Taisia Soloai Fauolo, 24, of Oakley, California (within the San Francisco Bay Area), pleaded guilty to one count of illegal receipt of a firearm by a person under indictment. In addition to the term of imprisonment, Chief U.S. District Judge Miranda M. Du sentenced Fauolo to three years of supervised release.
According to court documents, on or about January 18, 2018, Fauolo’s co-defendant James Williams Jr. bought four firearms: a FN Five-Seven pistol, a Glock 42 .380 caliber pistol, a Glock 19C 9mm pistol, and a Glock 30S .45 caliber pistol from a gun store in Las Vegas, Nevada. Later that same day, Fauolo received these guns from Williams. The FN pistol and Glock 19C pistols are semiautomatic firearms capable of accepting large capacity magazines. At the time he received those firearms from Williams, Fauolo knew he was charged with two felony offenses in San Francisco County.
Williams, of Las Vegas, Nevada, was sentenced to 28 months in prison in February 2020, following a jury conviction for making a false statement during a purchase of a firearm. Between May 2017 and May 2018, Williams purchased 35 firearms, mostly handguns, and many of the same make, model, and caliber from various Las Vegas firearms dealers over approximately a one-year period.
This case was the product of an investigation by the ATF, with assistance by the Las Vegas Metropolitan Police Department. Assistant U.S. Attorney Jared Grimmer prosecuted the case.
The public is urged to report illegal firearms activity to the ATF at 1-800-ATF-GUNS (1-800-283-4867).
This case is part of Project Guardian, the Department of Justice’s signature initiative to reduce gun violence and enforce federal firearms laws.
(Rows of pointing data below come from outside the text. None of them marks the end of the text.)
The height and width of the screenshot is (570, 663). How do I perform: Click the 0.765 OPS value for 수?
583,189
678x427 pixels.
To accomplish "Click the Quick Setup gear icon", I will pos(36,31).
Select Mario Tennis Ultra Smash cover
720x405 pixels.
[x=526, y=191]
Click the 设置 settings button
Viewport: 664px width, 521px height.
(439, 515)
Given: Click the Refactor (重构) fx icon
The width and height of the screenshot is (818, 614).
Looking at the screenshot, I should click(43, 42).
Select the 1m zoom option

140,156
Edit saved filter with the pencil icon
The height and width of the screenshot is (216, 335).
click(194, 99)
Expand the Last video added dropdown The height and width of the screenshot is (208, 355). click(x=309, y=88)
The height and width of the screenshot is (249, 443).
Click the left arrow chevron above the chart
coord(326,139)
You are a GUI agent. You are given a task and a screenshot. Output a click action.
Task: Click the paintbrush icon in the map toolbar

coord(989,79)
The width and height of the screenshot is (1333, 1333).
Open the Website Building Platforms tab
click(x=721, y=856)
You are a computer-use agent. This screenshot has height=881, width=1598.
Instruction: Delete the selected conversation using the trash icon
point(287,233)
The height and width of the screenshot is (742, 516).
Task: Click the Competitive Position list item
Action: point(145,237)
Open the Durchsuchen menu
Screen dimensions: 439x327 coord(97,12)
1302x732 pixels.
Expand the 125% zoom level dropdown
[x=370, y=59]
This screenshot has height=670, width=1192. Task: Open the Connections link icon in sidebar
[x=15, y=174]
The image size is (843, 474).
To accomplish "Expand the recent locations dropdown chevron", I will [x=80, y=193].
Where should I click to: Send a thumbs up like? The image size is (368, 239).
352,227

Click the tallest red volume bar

Initiated by the Attorney General in the fall of 2019, Project Guardian draws upon the Department’s past successful programs to reduce gun violence; enhances coordination of federal, state, local, and tribal authorities in investigating and prosecuting gun crimes; improves information-sharing by the ATF when a prohibited individual attempts to purchase a firearm and is denied by the National Instant Criminal Background Check System (NICS), to include taking appropriate actions when a prospective purchaser is denied by the NICS for mental health reasons; and ensures that federal resources are directed at the criminals posing the greatest threat to our communities.